I was reading recently about new interest in SETI type programs and got to wondering if life on other (similar) planets could evolve intelligence and then an advanced technological world without the tell-tale trace of radio waves.
Or I guess a similar question could be, how close to our current civilization (cars, computers, etc) could we have gotten without RT? I realize that by default that rules out a large part of the space program but we could still be highly advanced without it couldn’t we? Or would it rule out the space program?
Could there be highly advanced alien civilizations that hadn’t yet stumbled across radio technology?
If we had all current devices, but they had to be wired, the world would look like this.
Realistically, though you could get pretty far without radio. It wouldn’t preclude Space exploration, although it might make satellites a lot less important.
It certainly wouldn’t affect cars, except for entertainment, and other transportation would be minimally affected. Just go back to the 1950’s, and get rid of radio and TV, and you are almost there.
Other transportation would be hugely affected. Modern aviation is pretty much impossible without radio or radar*. Without radio beacons or GPS, aerial navigation is limited to spotting landmarks and dead reckoning. That limits most flights to shorter distances in fair weather. Landing in poor visibility conditions would be much harder and riskier. Ground based radar and radio is also necessary to track and coordinate any significant amount of air traffic. How many planes can take off and land at an airport, per hour, if you can only coordinate everything with signal lamps and semaphore? Basically, aviation would be stuck in a stage not much more advanced than in the 20s: a few small planes operating over short distances, with much lower reliability and safety.

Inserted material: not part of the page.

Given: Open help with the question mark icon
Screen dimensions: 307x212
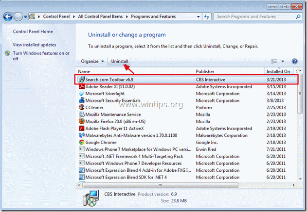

Navigation at sea has also been improved by radio and radar, though obviously it was quite possible before that. However, I have a hard time imagining the development of modern, global container shipping, if navigation was as difficult and hazardous as it was a century ago.
How much of early electronic research and development was tied to the radio? For one example, the origins of modern computers go back to efforts and decrypting radio broadcasts in WW2. There was certainly a lot of development of wired systems and communications networks, though I expect it would be a lot slower without related developments in wireless systems and communications.
*I’m including radar here because (IIRC) the strongest radio-frequency signals emitted by the Earth into space are from high power, tight beam RADAR.
A lot can be done without radio. But once you start playing with electricity and magnetism, radio seems to me to be inevitable. Radio is implicit in the Maxwell equations after all. That doesn’t necessarily mean that radio transmission at the level we do it is also inevitable. Maybe entertainment is not known so no radio stations, no TV, etc. But radio for air navigation doesn’t produce that much stray radiation that is detectable.
Visible light is electromagnetic radiation after all. Understanding of that will lead to radio.
You could also have a society very much like ours, except with no long-range radio transmissions. Think wifi hotspots all over the place, that devices communicate with from perhaps fifty feet away, and which then carry signals on wires or fibers from there. In fact, we might end up having to move to something like this anyway, to alleviate bandwidth crowding.
I guess it depends on whether the OP means radio-qua-radio as in long-distance voice communications, or radio as in any form of efficient long-distance communications. I would think that civilizations would be self-limiting and prone to many disasters without fast, efficient long distance communications of some kind.
As said above, an engineering society just about couldn’t avoid inventing radio unless they never mastered electricity or magnetism. In which case they’re sorta stuck in the steampunk era.
Also, detectable radio is not a sign of an advanced civilization. Within 50 years we’ll have replaced almost all the old fashioned AM & FM radio, and most of the simple radars, with advanced digital waveforms. Which at the limit are almost indistinguishable from noise.
They’ll still be radio in the sense of being EM waves propagating through space. What they won’t be is obviously distinctive and artificial.
Any electrical spark will create ‘radio’ radiation - see the steamships of the 1900-1930 era - those wires strung between masts or smokestacks were radio antennas.
See Wireless Telegraphy
The first issue is the one I mentioned already, that an advancing civilization like ours will be radio noisy for only a few years before going effectively silent again as they move beyond simple waveforms.
That’s sort of sad, but I agree, it seems inevitable - an advancing technological society is probably going to invent radio, but the demand for bandwidth is quickly going to result in the use of compression etc.
So we’re only likely to detect other civilisations by being extraordinarily lucky and looking at the precise right moment, or if they are broadcasting for the express purpose of being seen (e.g. ‘active SETI’).
As a side question; supposing a technological extraterrestrial society on par with our own received one of our digitally-compressed signals containing just one audiovisual stream (and broadcast in such a way that they got the whole thing - including any frequency modulation), with no knowledge of the compression methodology etc - just the conviction that the signal does contain information, what would be their chances of extracting anything useful out of it?
Zero. Properly done signalling is within a fraction of a decibel of the Shannon entropy limit. That means it actually is indistinguishable from pure noise (especially at interstellar distances) unless you have the key.